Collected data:
>>>

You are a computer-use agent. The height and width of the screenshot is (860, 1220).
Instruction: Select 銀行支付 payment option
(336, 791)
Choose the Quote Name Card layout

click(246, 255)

<<<

EXERCISE DETAILS: Repeat each entry word for word.

EXERCISE RESULT:
You are a computer-use agent. The height and width of the screenshot is (860, 1220).
Instruction: Select 銀行支付 payment option
(336, 791)
Choose the Quote Name Card layout

click(246, 255)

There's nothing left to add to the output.